Easy to change

In our capitalistic world software is the tool for fulfilling the business needs. In order to sell, in order to be competitive software have to evolve. You can’t imagine Windows 3.11 on today’s computers. IPhone 3 is not an option. Software becomes more complicated in our microwaves, fridges, cars, thermostats. There are two ways of growing - to the width and to the depth. In my opinion - width is providing more functionality, while depth growth is enhancing current - making stuff work better, faster, taking less resources. This time I would talk about growing to the sides, while next time I’ll talk about fixing and improving software product.

Fast, safe, easy Market is fast. If you do not deliver a feature in time, your competitor do. In order to work faster, workbench should be ready when the carpenter starts his work. In terms of software engineering, workbench is framework. Programmer expects that adding a feature will be as simple as writing code. So, business requirements already should be ready for him. Also, the architecture should allow fast extension. If feature demands adding UI components - project should have UI layer, and clear vision of working with it, while it’s collaboration with graphic designers or binding mechanisms and design pattern in use. Those have to be consistent, once MVC there always be MVC, until it’s decided to rewrite this part. If change includes adding an algorithm, algorithm layer should exist, and algorithms have to be provided by some kind of factory.

That means that project manager that wants to start adding features fast should ready the ground. With help of architects design should be proposed to answer the needs of the goal project. All people who will work in team, should be trained well on the design.

Another preparation for work should be in the infrastructure. Fast builds, continuous integration, integrated issue tracker and good source control system is a must. All above is actually time-consumers and should work as fast and seamless as possible. All routine tasks should be automated. Documentation should be generated from code.

The loop of requirement analysis, design, code and test/verification should be as fast as possible. In my point of view, that means that tasks should be small, well-defined and testable.

That brings me to second point I want to talk about: testing.

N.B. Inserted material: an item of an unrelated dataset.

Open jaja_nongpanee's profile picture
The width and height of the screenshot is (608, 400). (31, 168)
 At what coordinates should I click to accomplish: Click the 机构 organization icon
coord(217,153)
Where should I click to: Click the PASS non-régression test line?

One of the most common programmers’ fears is breaking something existing by adding functionality to software code. Regression testing can help overcome that fear. Once, done manually, by programmer himself or by quality assurance person, it could took long time. Waiting for the feedback paralyzes work. Automatic regression tests were introduced - faster, but complex and complicated. And still slow. And demanded maintenance. It’s still debated, but in my opinion, that muda, that wasted time, may be greatly reduced by replacing those test with much faster unit test suite. Unit tests are the safety net for the code. TDD, technique that makes best coverage by promising no untested code by its definition greatly helps. To make unit tests work, however, couple of steps should be taken. First, check-ins that fail any of tests should be disallowed. Second, any functionality related code change have to be covered by test. Also, architecture should allow painless testing: keywords are Dependency injection, Programming to interfaces, layered structure. Everyone have to comply working by these principles. Whenever rules are broken, safety net is tearing apart. Classes and modules shouldn’t depend tightly on each other - this way mocking external dependencies is simpler.

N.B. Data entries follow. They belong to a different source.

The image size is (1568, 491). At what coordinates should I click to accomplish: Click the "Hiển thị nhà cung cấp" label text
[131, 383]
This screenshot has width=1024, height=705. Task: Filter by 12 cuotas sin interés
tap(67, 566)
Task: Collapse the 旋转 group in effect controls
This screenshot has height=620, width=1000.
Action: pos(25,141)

Downside of unit testing that it’s not 100% can replace regression testing. UI, databases, hardware and integration can’t be tested this way. Anyway, relying on passed unit tests reduces waiting time and eliminates amounts of bugs prior QA or Customer phase.

Code covered by unit tests, where each unit does what it supposed to do and does it right, is safer to change.

Easy to extend Ideally, if you have your code is built from blocks, which are connected by interfaces to each other, it would be great if you can change the block easy.

For example of the change, let’s see replacing method in code: we can replace

QuickSort(array);

With

MergeSort(array);

Interface is same, change is only in one place, so it does the job. But what if change is in more than one place? Searching and replacing may be annoying, fast switch is impossible and in any case, this way is prone to errors. So even if change is needed through large codebase, it should happen once. Dependency Injection is technique that solves this problem. Specify the interface, use only it through the code and switch between implementation on the fly. Depending on framework, there even may be no work with code needed - only configuration change. Using DI container technique also implies better performance: objects that their lifetime is long will be created once, less memory leaks and simpler testing, are additional pros of using dependency injection. The cons are additional maintenance and need to train the programmers to think and work in DI in mind. Example for previous case would be:

var sorter = container.Resolve<ISorter>();
sorter.Sort(array);

and in some configuration there should be:

container.Register(Component.For<ISorter>().ImplementedBy<MergeSort>());

Also, the interface ISorter should be referenced by both implementations.

So, to the conclusion. Extending product easily is a hard work. Investment in training, infrastructure and process improvements are critical. To keep stuff working the right way, team have to understand and support management, and management should support the teams. But when on track, using of mentioned techniques leads to quality, safe and extendable code, which, in its turn, makes the product standing out between the competitors.